▸ The task
Output each line of the entries below as a Markdown table with the columns Row and Line, numbering the rows in order and skipping blank lines. Leave the pictures out of the table.

-- Begin --

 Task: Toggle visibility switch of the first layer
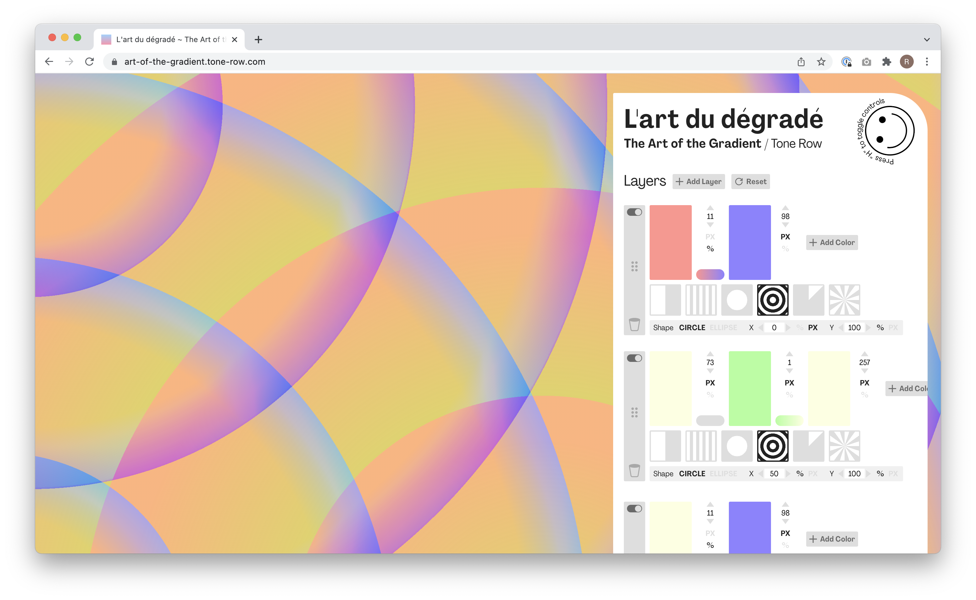tap(634, 212)
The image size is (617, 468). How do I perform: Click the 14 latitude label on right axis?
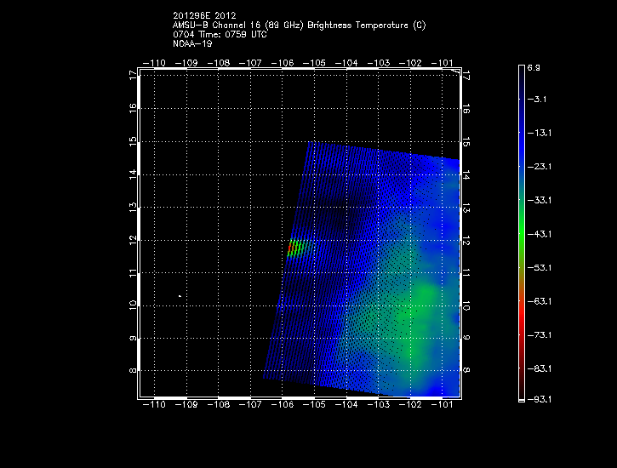click(467, 174)
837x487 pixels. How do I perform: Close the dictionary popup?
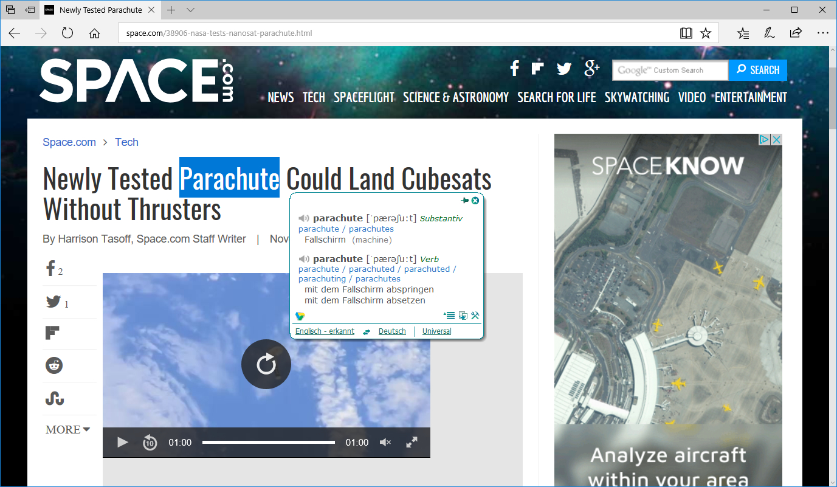point(475,201)
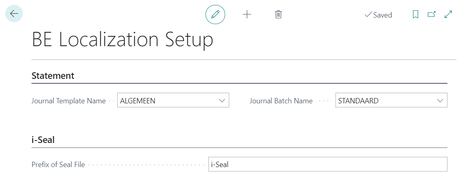474x183 pixels.
Task: Expand the Journal Template Name dropdown arrow
Action: tap(222, 100)
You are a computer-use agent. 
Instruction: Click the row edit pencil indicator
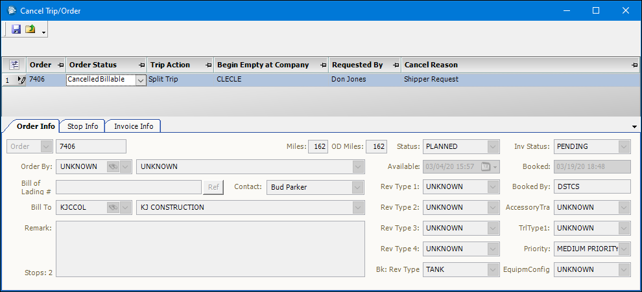(21, 80)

-- End --

▸ Written solution
| Row | Line |
|---|---|
| 1 |  Task: Toggle visibility switch of the first layer |
| 2 | tap(634, 212) |
| 3 | The image size is (617, 468). How do I perform: Click the 14 latitude label on right axis? |
| 4 | click(467, 174) |
| 5 | 837x487 pixels. How do I perform: Close the dictionary popup? |
| 6 | point(475,201) |
| 7 | 474x183 pixels. |
| 8 | Task: Expand the Journal Template Name dropdown arrow |
| 9 | Action: tap(222, 100) |
| 10 | You are a computer-use agent.  |
| 11 | Instruction: Click the row edit pencil indicator |
| 12 | (21, 80) |